**Work required**
Output nothing except the lines from the one containing "Task: Click the home icon in the breadcrumb" through the final line of the data, both included, typed exactly, minus the pictures.

************

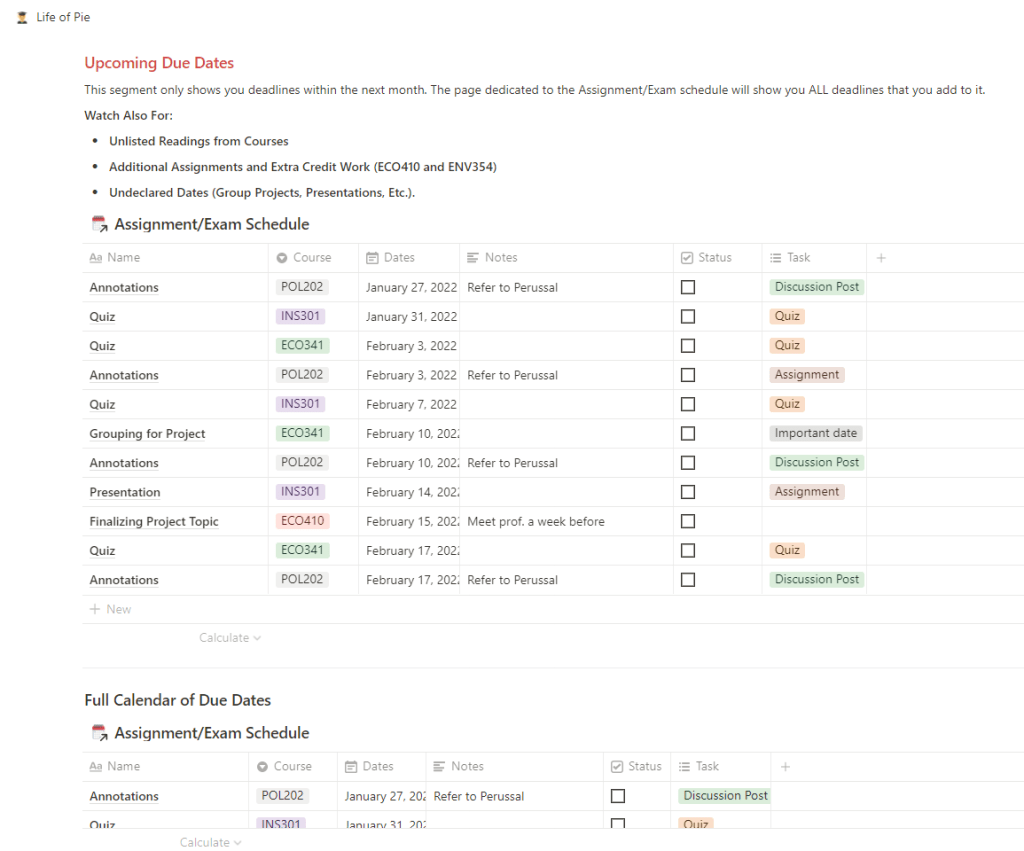This screenshot has width=1024, height=851.
Task: Click the plus to add a new property
Action: click(880, 257)
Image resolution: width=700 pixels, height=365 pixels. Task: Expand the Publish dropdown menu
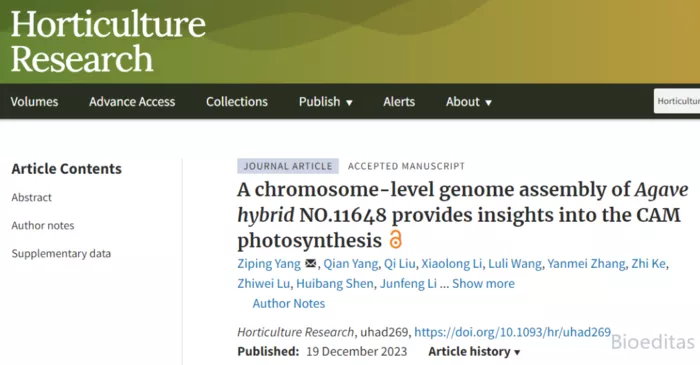coord(325,102)
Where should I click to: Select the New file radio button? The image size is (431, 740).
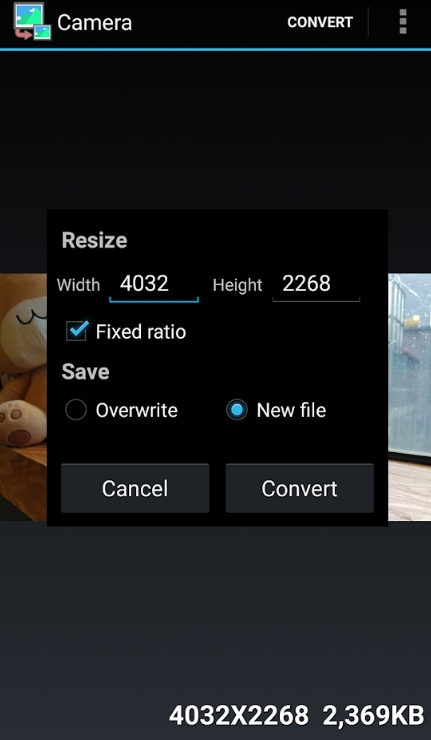click(237, 410)
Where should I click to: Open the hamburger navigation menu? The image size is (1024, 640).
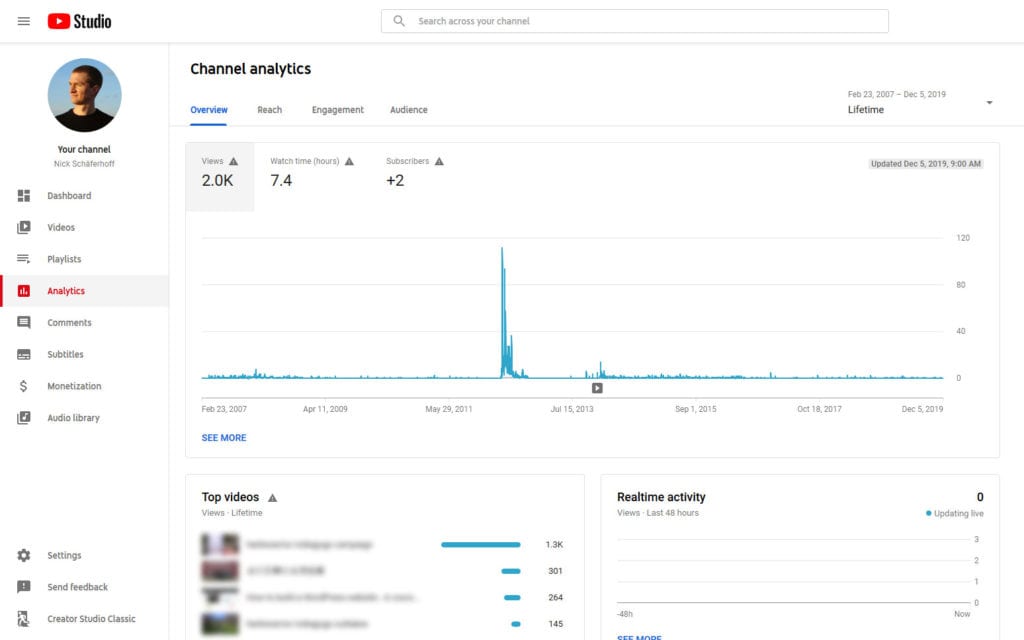pyautogui.click(x=23, y=20)
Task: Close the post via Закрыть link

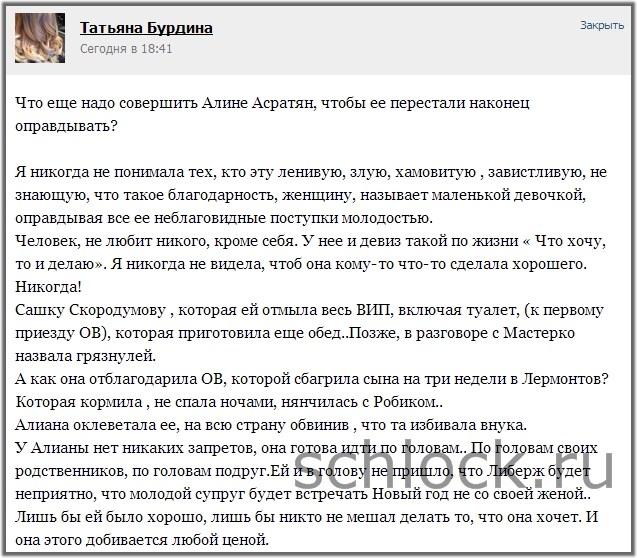Action: point(601,25)
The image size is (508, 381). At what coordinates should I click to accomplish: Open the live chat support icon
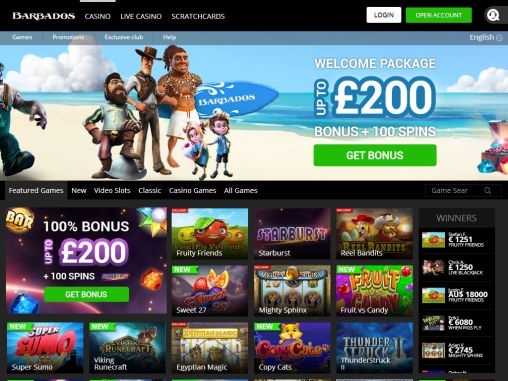(x=493, y=15)
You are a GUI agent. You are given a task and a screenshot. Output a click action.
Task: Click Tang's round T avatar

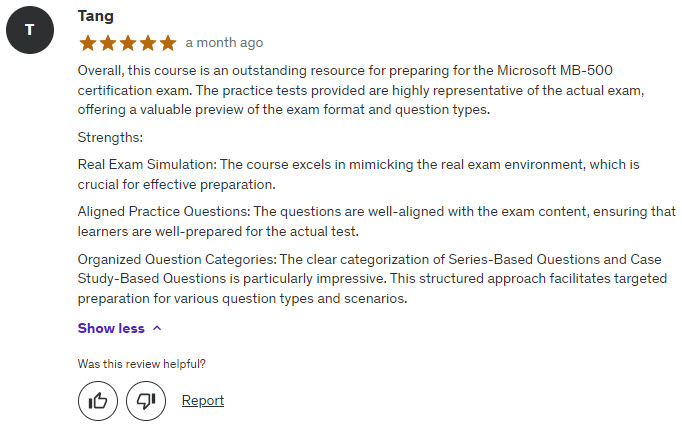30,30
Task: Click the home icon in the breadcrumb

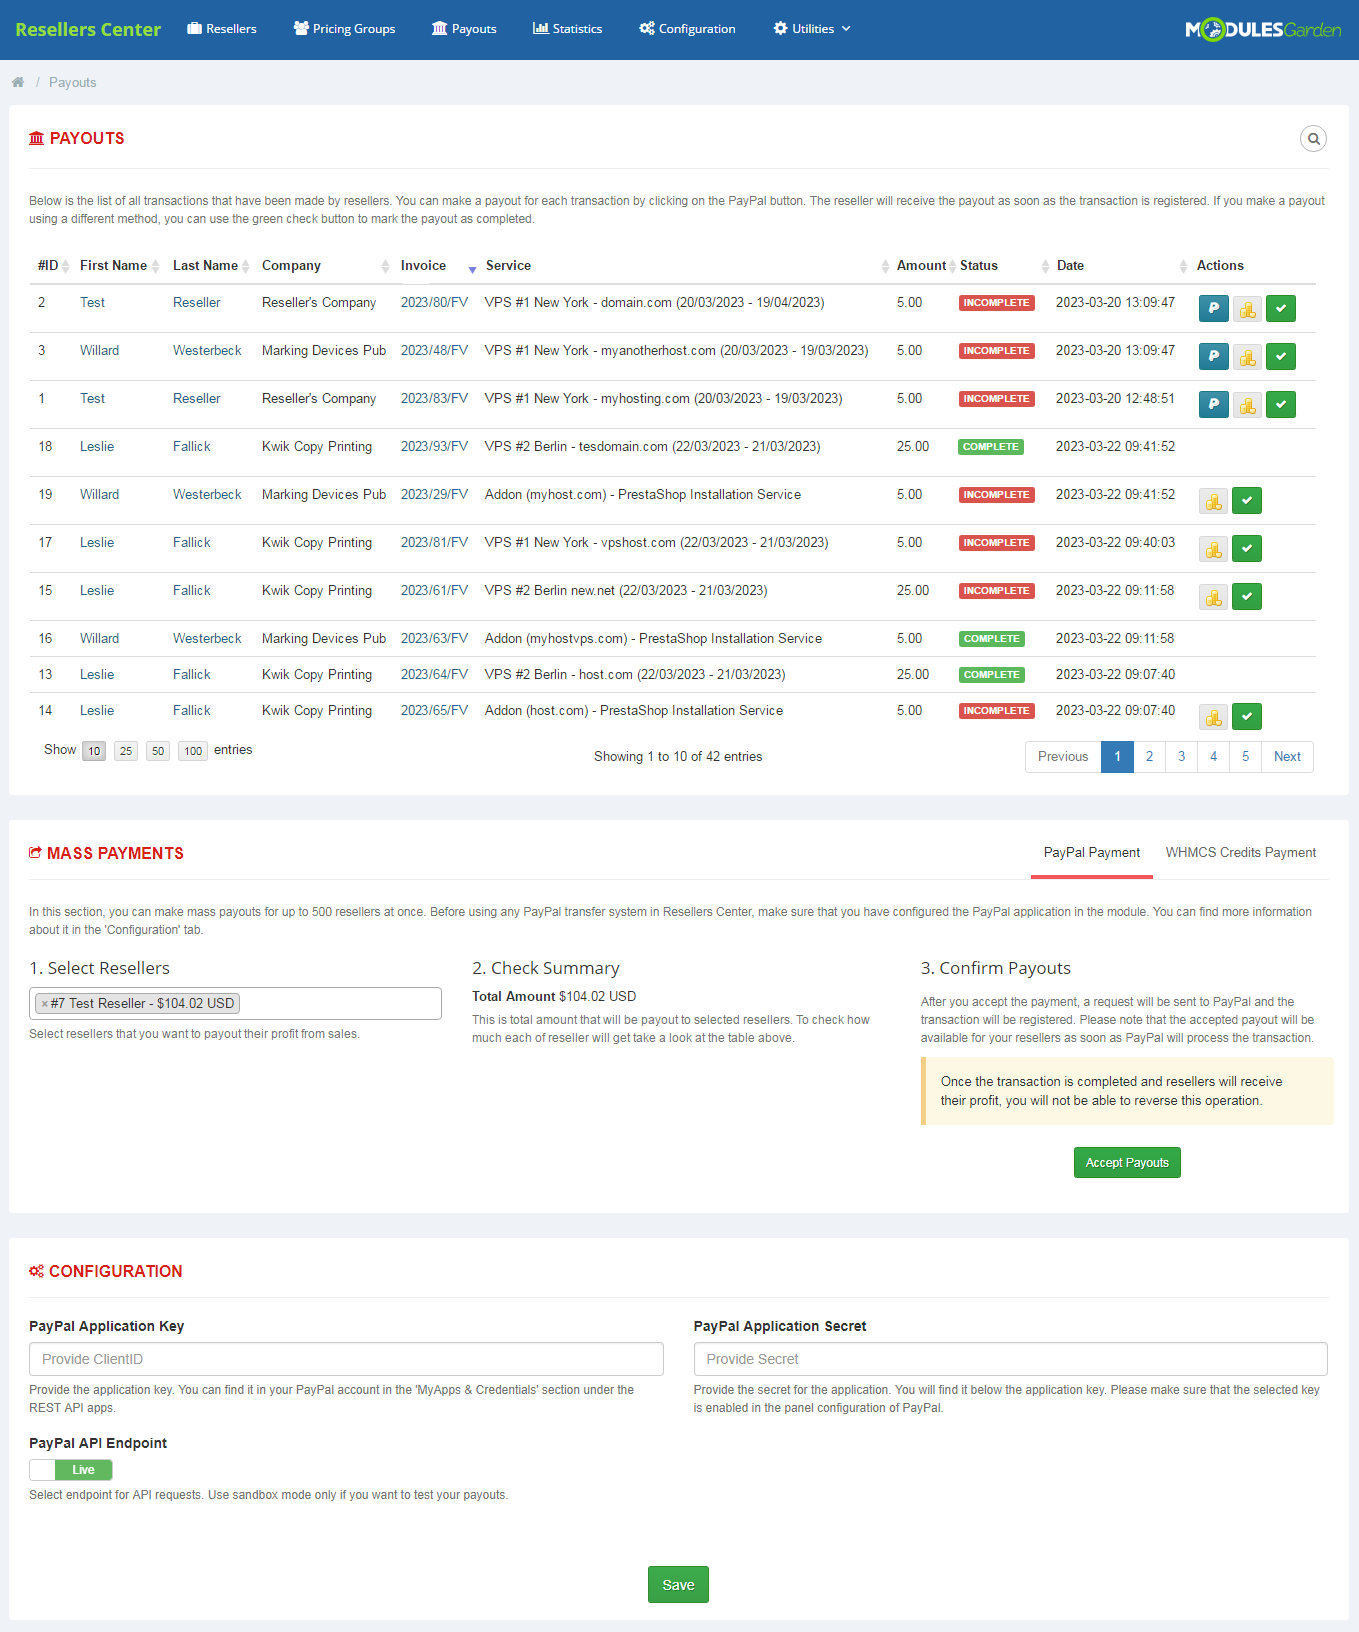Action: (18, 82)
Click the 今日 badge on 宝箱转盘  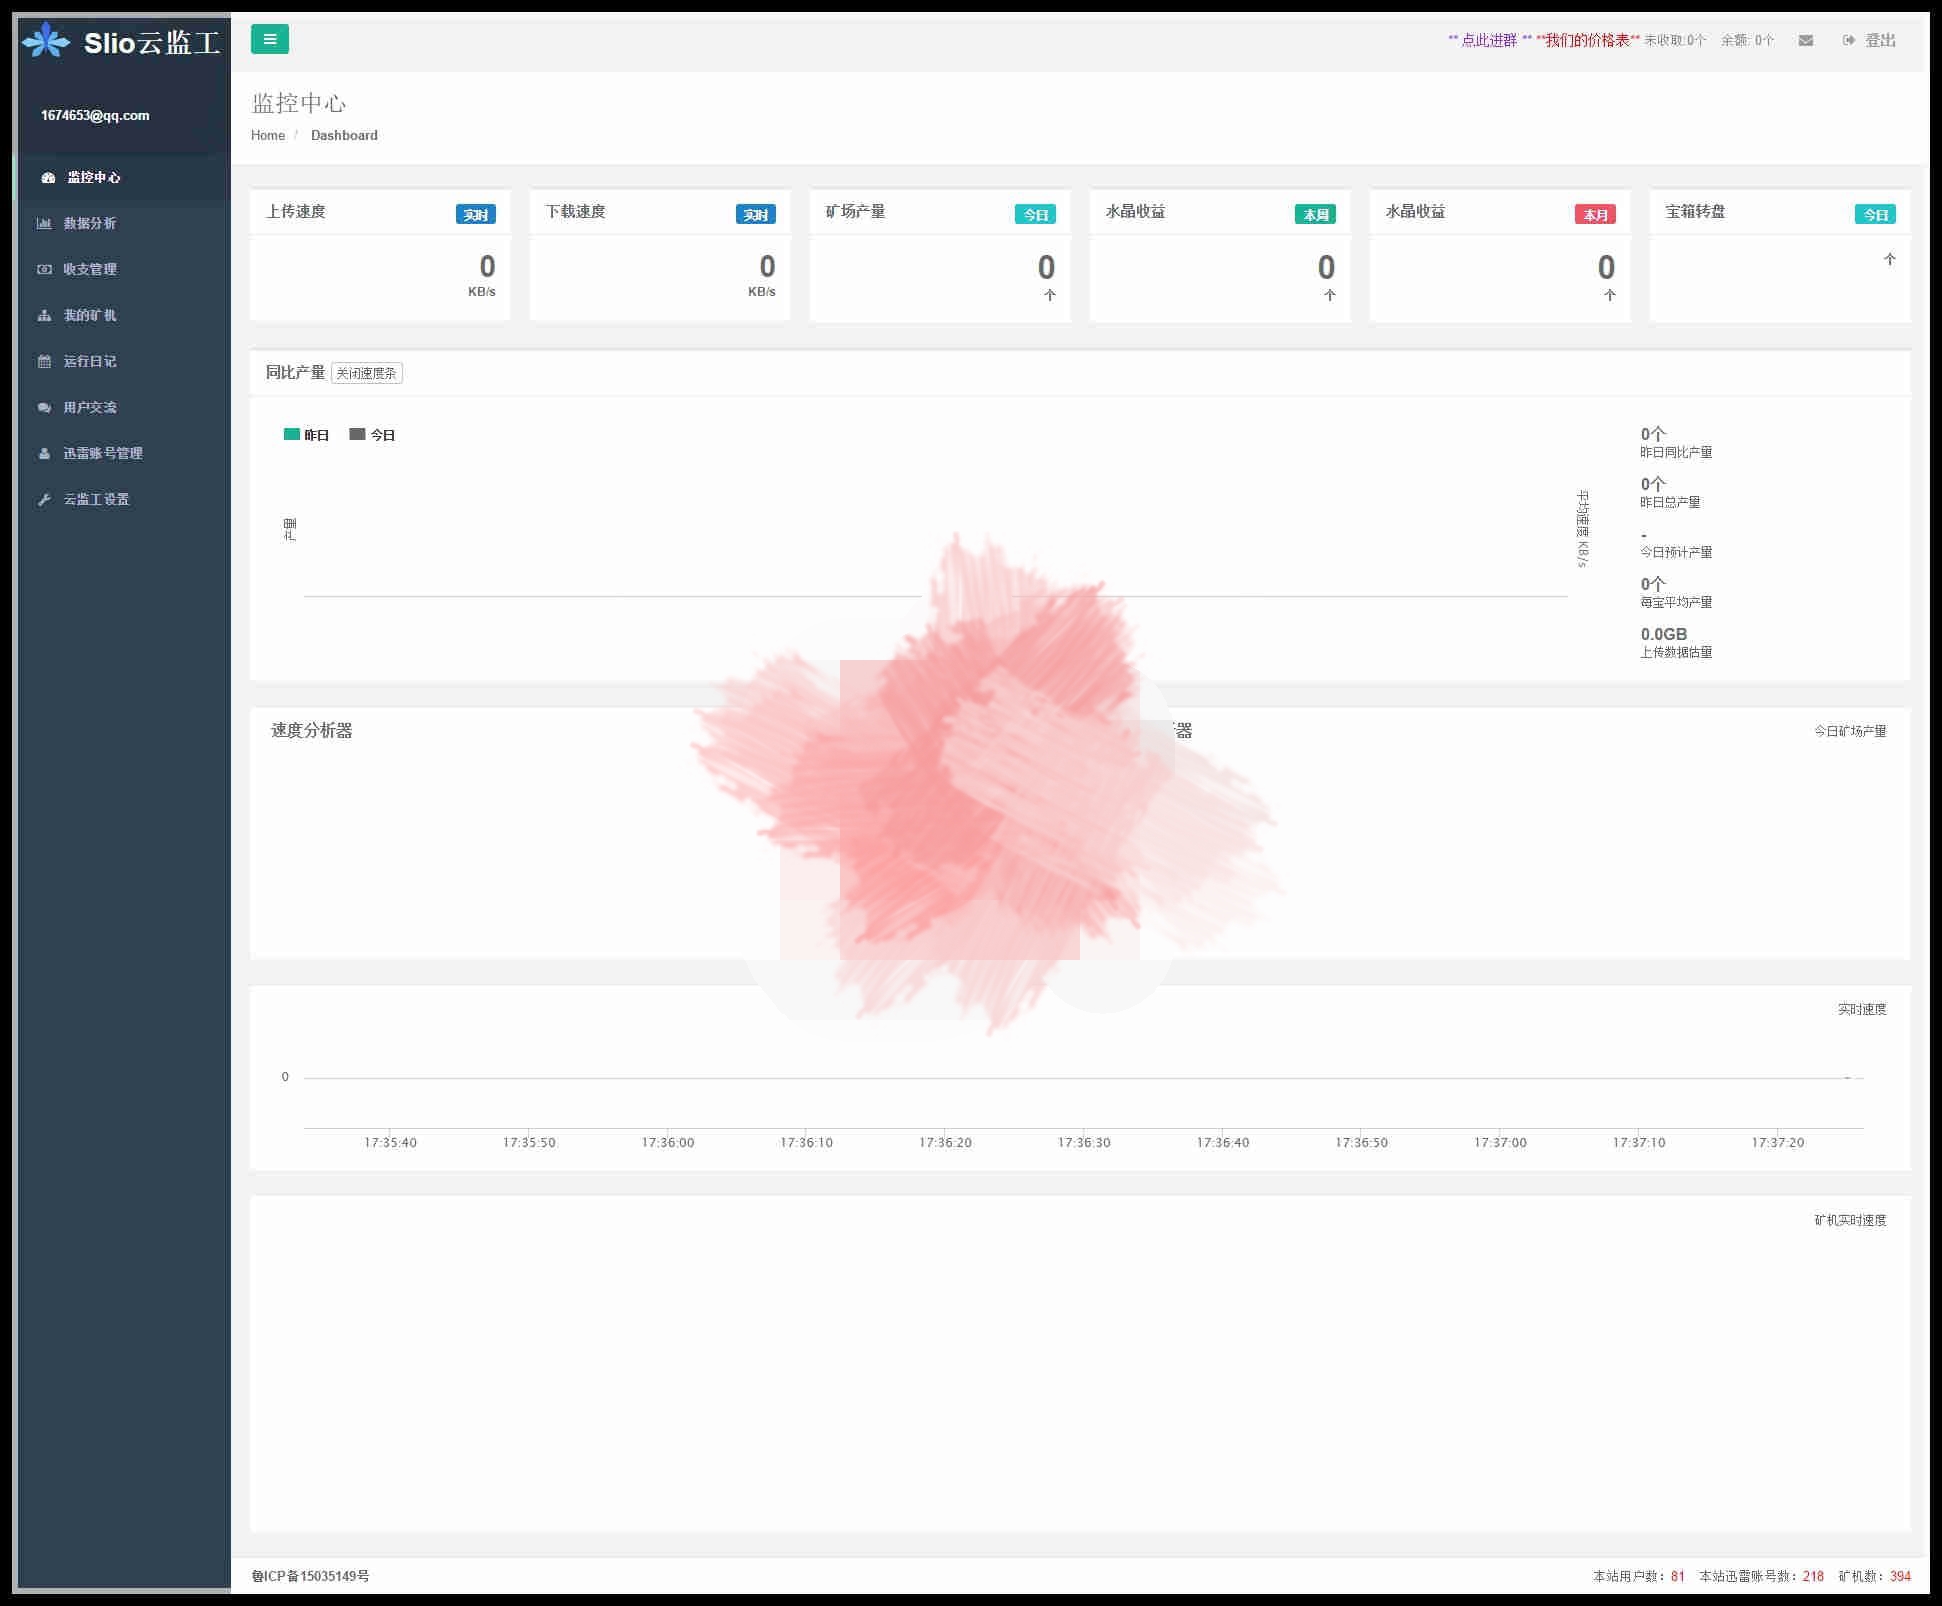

************

**Task result**
Task: Click the home icon in the breadcrumb

Action: (18, 82)
Click the 今日 badge on 宝箱转盘  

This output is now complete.